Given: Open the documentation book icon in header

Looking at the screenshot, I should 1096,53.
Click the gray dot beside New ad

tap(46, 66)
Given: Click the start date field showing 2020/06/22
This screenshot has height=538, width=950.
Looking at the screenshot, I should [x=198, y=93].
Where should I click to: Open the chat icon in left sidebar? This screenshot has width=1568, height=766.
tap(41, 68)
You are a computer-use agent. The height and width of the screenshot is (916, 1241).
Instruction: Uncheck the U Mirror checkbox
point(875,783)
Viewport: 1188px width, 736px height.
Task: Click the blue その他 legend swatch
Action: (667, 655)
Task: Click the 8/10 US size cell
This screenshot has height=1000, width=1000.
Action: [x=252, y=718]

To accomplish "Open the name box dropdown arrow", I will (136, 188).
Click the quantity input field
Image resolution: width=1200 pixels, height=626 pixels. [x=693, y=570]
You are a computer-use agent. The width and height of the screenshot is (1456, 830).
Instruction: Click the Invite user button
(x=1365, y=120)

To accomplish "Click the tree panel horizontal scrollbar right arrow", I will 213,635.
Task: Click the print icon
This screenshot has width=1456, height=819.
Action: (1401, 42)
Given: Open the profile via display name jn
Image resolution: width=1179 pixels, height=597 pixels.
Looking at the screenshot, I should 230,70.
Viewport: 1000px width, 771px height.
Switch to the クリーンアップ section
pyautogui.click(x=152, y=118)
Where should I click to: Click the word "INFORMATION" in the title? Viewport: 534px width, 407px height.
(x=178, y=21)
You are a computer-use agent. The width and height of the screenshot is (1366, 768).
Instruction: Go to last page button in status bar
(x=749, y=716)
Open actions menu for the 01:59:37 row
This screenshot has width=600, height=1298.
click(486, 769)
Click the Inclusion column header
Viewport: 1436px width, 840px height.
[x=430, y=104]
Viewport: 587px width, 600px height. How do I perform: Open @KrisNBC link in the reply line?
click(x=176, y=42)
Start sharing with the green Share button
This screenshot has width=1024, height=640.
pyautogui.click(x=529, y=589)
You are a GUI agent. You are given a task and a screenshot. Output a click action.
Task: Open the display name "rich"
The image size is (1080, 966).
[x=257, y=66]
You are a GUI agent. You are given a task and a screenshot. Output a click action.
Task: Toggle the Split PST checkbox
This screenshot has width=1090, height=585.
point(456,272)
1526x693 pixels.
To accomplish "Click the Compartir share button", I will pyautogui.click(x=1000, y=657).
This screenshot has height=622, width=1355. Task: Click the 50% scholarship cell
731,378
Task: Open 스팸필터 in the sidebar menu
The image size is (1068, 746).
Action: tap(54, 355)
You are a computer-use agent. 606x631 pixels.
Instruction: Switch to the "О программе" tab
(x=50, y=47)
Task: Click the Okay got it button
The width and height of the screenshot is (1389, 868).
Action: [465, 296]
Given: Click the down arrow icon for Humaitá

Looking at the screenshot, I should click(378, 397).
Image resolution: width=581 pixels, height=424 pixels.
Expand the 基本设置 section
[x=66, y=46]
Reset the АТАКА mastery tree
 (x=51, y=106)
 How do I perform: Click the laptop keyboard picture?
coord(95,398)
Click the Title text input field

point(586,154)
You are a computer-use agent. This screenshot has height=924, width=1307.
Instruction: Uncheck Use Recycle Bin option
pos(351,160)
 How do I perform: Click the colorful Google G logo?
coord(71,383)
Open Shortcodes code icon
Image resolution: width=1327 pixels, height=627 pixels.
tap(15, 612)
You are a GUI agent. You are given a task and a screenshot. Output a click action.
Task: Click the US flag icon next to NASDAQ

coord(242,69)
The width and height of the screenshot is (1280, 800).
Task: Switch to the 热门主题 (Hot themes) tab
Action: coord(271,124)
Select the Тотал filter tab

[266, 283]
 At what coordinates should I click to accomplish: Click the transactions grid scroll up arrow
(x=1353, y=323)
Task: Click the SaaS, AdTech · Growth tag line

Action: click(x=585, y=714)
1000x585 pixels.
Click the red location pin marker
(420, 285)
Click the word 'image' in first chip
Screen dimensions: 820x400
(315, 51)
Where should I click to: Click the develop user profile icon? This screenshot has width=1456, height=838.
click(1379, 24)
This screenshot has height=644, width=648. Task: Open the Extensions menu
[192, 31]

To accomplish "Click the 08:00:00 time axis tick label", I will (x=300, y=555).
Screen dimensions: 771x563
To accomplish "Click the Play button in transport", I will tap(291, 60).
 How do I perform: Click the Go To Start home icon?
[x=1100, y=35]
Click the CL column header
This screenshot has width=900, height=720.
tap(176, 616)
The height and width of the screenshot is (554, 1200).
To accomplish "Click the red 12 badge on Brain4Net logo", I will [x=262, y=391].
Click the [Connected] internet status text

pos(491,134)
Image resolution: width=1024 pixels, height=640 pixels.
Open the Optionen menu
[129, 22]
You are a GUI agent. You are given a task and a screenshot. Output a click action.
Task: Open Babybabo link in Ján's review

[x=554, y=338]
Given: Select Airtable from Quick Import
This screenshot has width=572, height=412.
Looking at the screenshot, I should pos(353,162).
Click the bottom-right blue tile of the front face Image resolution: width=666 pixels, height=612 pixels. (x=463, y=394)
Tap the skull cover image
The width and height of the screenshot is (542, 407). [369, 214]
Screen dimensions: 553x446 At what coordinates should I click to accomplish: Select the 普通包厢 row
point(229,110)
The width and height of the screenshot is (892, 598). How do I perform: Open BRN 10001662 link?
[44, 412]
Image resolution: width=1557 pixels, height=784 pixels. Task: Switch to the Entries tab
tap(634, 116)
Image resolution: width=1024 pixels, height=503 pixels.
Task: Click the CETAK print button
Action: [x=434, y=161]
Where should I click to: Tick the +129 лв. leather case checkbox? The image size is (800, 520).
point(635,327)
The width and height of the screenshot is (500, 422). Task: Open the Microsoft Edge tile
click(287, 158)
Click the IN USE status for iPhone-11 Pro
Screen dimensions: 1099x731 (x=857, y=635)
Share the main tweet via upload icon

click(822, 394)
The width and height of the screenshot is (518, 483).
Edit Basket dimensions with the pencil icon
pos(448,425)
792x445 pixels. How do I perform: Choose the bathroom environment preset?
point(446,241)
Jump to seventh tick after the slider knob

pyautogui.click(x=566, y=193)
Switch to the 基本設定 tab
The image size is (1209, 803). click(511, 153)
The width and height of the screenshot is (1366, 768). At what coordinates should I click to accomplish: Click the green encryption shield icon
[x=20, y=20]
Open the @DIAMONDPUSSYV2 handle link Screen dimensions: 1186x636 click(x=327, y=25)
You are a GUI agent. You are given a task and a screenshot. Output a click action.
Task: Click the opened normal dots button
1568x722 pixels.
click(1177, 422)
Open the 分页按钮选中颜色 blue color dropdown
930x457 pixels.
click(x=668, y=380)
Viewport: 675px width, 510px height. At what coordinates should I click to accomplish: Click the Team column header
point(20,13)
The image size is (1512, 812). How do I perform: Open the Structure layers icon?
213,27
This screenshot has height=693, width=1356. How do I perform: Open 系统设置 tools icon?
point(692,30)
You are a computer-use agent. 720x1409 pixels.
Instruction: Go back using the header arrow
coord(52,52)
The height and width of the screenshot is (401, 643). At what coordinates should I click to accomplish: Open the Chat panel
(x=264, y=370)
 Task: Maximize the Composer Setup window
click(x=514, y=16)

++++

• [DIRECTIONS FOR THIS TASK]: In the records above, find each line that mentions the word "name", and copy it.

• [TASK ANSWER]:
To accomplish "Open the name box dropdown arrow", I will (136, 188).
Given: Open the profile via display name jn
Task: Open the display name "rich"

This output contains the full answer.